Palestine is a part of our heart and soul. You can hear the 2 year old Egyptians saying the word. But this revolution was for Egypt. An Egypt that wants democracy and real decision making that reflects the peoples’ will, not by dictated policies from the West. If there is peace it should be decided by the people. I think that is how we know democracy as shown by the Western model.

Public will in Egypt demands that we stop complementing Tel Aviv with presents that they themselves would not even have dreamed of. While Israel was building an Apartheid wall over the West Bank, the ex-regime was building another at Gaza. While we have limited resources like natural gas we were selling it to Israel at less than international market rates, along with the QIZ agreements and the failing Union for the Mediterranean project. I think it’s about time that Israel knew that war is at the end of the rope, with peace and normalisation at the other end. We do not have to catch only one of the two ends, as there are many steps in between.

I think that a revolution that will strengthen Egypt is favourable to the Palestinian cause, more than a war would be as that wouldn’t lead anywhere other than to worsen their situation. Palestine should have a strong ally represented in the Egyptian people and a democratic strong state that has respect, impact and influence on the international community .

A Palestinian reconciliation and united front is needed more than ever. It’s about time for each Arab society to have their own reforms. All Arabs should know that the road to a free, independent and dignified Palestine and Jerusalem starts from their own capitals. We cannot help Palestine if we cannot help ourselves. We cannot help Palestine if we still have the tyrants who are not doing anything for the cause or for us. It is true that no sound or voice should be louder than the voice of the battle, and the battle will take place in every Tahrir square in the Arab world.

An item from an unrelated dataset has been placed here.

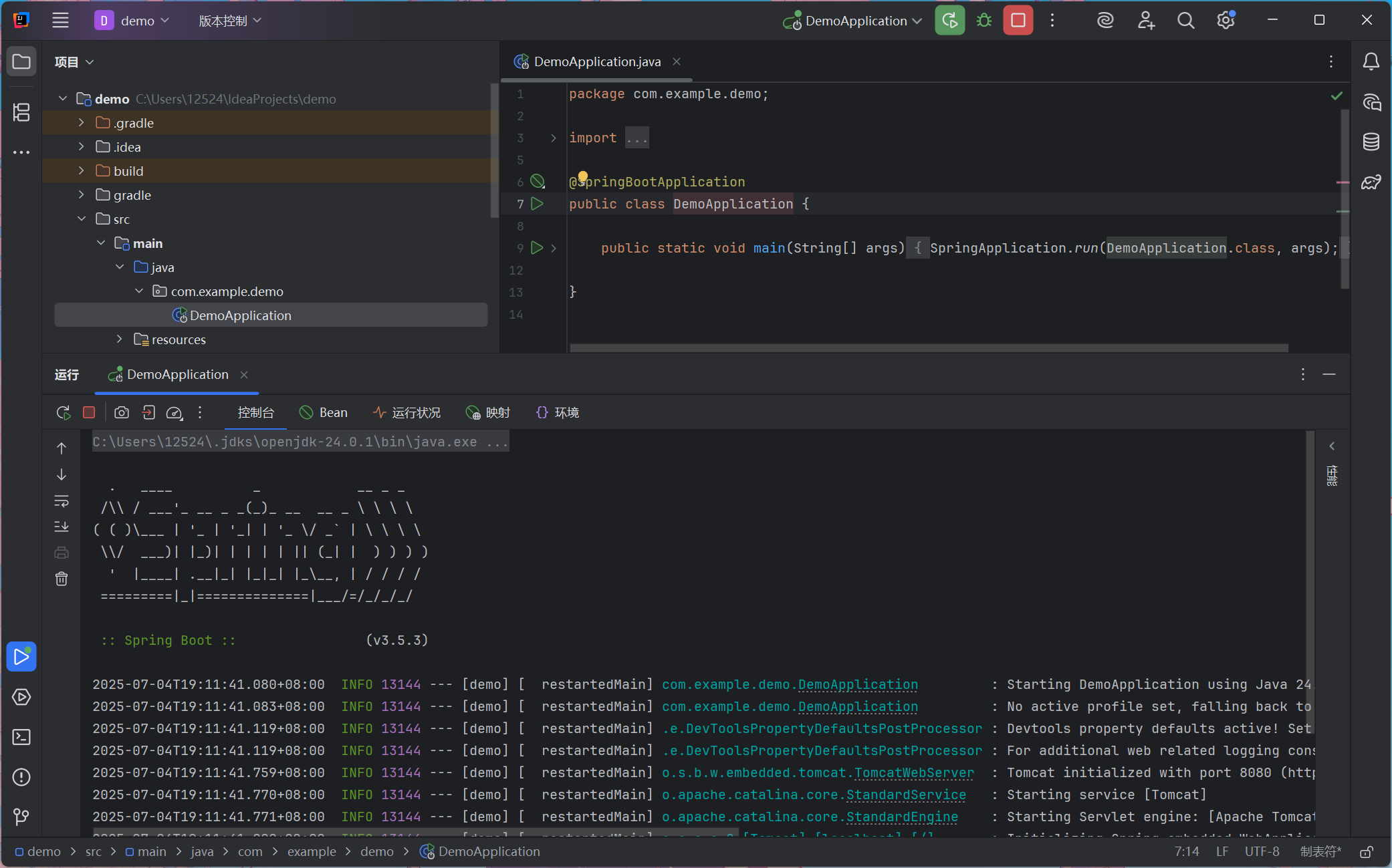Toggle scroll to end of console
The image size is (1392, 868).
(62, 527)
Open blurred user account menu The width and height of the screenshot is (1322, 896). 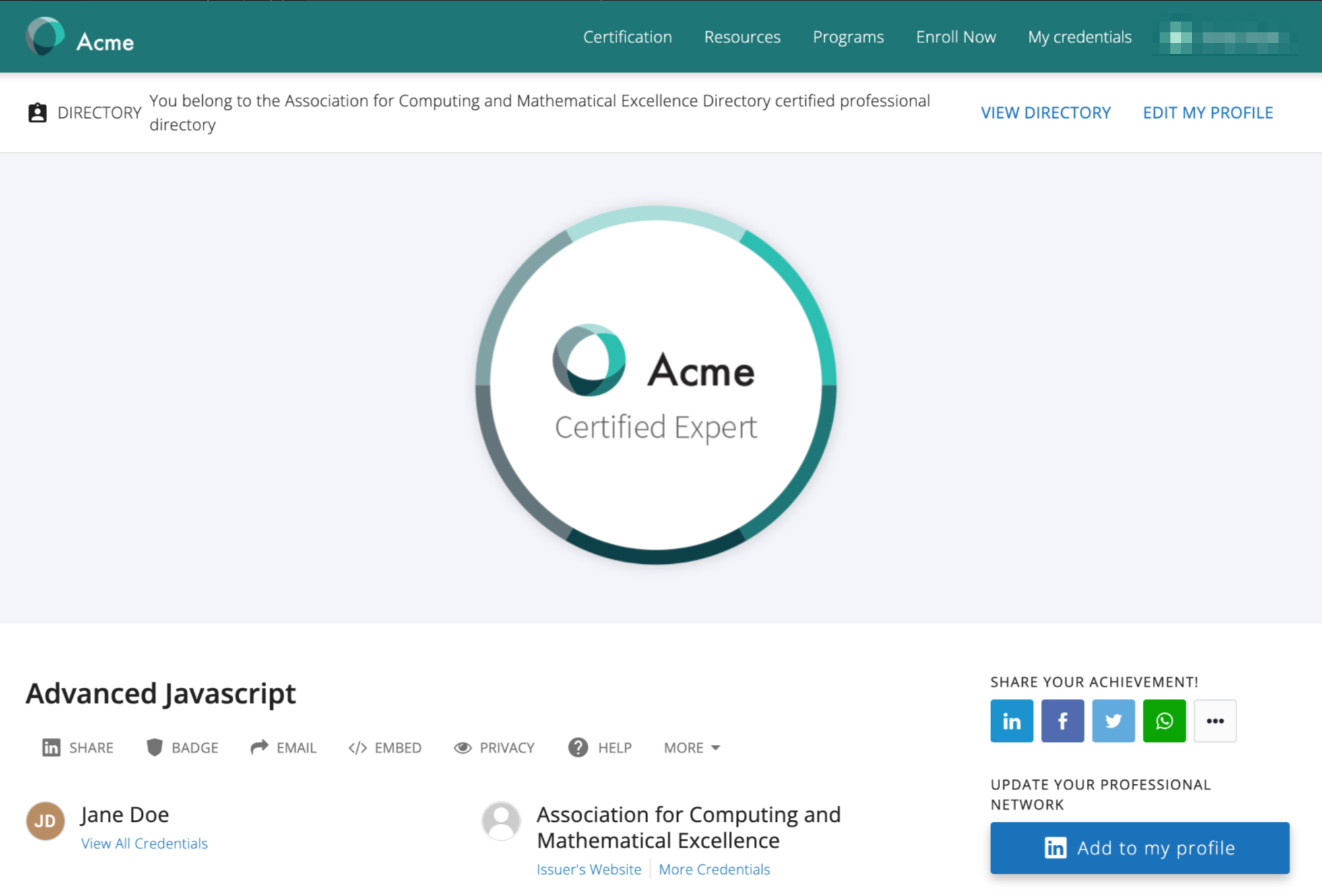click(x=1224, y=38)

The road to a free Al Quds starts with setting every Arab capital free from tyrants, corruption, exploitation, oppression and social injustices.

At the beginning, we will make mistakes but we will learn from our experiences and we will have our version of democracy. It is about time for the West to think about making allies in the region -  democratic, equal and free Arab friends. Other options are not on the table. Tyrants are no longer there.